Comme l’a souligné Gauchet, l’universelle
égalité abstraite d’individus, si elle a supprimé la référence à un Dieu ou une transcendance, tout en voulant une société d’égaux en droit capables de
l’organiser et s’accorder, a fini par accoucher d’un nouvel ordre hétéronome
mais insaisissable, impalpable, immaîtrisable. On pensera inévitablement au
Marché, ou à la Mondialisation ou encore la Technique. L’explication que je
suggère, c’est qu’aucune société d’hommes ne peut fonctionner dans une
hiérarchie propre à cette société et évoluant dans le temps. Autrement, il faut
un minimum de structures, d’institutions, d’où émanent la décision et la cohérence
dans les actions humaines. Plusieurs instances se sont succédées, Dieu, l’Etat
centralisé, puis maintenant, cette instance complexe composée de médias, de
cabinets politiques, de managers, de marchés financiers.
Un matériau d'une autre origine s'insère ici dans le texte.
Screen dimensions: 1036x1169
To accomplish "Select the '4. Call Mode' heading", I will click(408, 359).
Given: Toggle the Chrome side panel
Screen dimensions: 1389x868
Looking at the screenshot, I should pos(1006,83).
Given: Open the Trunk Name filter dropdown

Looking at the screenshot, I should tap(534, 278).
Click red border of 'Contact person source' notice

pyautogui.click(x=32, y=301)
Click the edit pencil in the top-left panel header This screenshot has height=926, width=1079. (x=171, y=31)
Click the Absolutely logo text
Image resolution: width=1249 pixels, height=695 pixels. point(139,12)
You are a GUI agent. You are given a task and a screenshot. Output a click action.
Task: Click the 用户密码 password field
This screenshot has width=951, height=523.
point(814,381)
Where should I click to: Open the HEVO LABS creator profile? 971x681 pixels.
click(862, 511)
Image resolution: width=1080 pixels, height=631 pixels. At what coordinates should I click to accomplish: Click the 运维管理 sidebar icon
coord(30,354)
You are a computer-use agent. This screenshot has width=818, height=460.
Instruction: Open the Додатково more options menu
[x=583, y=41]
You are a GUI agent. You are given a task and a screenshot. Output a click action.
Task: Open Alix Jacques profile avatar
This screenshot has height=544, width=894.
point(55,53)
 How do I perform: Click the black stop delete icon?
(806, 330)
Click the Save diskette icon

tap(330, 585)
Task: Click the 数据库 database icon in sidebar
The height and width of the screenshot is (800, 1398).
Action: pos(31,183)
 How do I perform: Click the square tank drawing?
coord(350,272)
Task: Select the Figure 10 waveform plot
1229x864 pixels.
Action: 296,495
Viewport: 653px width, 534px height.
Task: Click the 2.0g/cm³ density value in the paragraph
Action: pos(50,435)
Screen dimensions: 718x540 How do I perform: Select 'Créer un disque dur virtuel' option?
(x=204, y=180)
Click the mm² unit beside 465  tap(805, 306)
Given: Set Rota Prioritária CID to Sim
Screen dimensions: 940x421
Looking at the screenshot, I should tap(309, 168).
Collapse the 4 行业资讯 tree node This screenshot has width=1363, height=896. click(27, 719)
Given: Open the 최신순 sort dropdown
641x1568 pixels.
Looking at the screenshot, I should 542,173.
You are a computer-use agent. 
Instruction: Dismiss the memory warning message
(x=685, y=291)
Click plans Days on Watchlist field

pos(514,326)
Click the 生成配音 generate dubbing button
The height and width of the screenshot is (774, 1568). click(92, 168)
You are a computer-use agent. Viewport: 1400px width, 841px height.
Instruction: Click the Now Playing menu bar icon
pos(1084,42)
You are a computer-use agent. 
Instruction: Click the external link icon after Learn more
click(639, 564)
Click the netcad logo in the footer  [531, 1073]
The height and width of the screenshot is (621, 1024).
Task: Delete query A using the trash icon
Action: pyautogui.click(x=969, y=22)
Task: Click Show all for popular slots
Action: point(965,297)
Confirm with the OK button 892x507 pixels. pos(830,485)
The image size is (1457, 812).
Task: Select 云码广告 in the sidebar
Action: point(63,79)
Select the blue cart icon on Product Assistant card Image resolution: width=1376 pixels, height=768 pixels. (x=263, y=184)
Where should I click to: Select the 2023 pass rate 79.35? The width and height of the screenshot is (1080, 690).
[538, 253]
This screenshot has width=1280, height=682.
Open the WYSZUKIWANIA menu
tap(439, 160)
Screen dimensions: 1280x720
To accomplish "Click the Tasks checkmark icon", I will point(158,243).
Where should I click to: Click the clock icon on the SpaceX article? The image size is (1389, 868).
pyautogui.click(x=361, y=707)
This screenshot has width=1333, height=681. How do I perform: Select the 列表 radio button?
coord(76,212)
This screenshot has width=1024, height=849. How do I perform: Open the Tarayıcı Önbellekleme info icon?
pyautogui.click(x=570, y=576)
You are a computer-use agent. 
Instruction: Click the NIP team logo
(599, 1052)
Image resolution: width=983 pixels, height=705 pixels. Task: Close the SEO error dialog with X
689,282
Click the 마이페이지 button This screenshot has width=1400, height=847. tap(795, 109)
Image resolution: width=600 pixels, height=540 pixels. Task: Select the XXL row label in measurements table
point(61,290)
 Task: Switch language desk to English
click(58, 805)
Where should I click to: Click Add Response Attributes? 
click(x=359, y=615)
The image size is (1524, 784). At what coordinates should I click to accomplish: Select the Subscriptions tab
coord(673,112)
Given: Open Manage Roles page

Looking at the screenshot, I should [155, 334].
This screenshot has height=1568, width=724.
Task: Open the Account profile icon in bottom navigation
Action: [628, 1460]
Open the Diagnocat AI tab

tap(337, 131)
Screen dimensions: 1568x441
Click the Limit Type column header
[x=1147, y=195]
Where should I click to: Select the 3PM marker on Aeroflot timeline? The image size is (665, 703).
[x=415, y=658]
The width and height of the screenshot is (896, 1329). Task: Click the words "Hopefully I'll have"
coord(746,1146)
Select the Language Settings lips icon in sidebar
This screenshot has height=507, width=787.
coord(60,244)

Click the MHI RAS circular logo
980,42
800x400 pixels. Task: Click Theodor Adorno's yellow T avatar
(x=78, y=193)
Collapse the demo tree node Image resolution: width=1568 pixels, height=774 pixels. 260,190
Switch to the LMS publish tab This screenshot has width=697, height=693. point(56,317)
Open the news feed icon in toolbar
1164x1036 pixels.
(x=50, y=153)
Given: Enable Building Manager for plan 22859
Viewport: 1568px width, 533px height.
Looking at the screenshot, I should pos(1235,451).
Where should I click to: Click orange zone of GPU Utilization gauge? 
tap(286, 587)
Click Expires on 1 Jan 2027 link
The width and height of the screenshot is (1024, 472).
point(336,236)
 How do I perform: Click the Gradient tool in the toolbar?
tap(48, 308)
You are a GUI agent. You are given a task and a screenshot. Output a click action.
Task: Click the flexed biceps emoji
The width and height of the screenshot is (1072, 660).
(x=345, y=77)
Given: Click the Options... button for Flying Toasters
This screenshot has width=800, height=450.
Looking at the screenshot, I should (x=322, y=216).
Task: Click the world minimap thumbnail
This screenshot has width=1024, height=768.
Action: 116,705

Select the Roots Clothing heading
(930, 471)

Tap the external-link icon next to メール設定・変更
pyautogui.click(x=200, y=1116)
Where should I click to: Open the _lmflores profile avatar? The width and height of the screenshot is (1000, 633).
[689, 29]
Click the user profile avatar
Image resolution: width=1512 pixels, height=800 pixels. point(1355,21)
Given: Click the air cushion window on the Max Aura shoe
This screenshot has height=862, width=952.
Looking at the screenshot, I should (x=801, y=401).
A noter que dans
l’ancien monde, le mode hiérarchique était du type top down (pardon pour cet
anachronisme sémantique) alors que le monde moderne actuel joue sur du bottom
up. Avec une inversion temporelle. Dieu préexistait aux sociétés alors que les
structures hiérarchiques actuelles viennent du temps. Surtout celles de la
finance. C’est par l’effet du temps que le profit s’est accumulé, permettant
aux marchés financiers de disposer du pouvoir que l’on sait.
C’est dans ce contexte que Gauchet
rappelle quelques principes démocratiques pour l’ère moderne sécularisée.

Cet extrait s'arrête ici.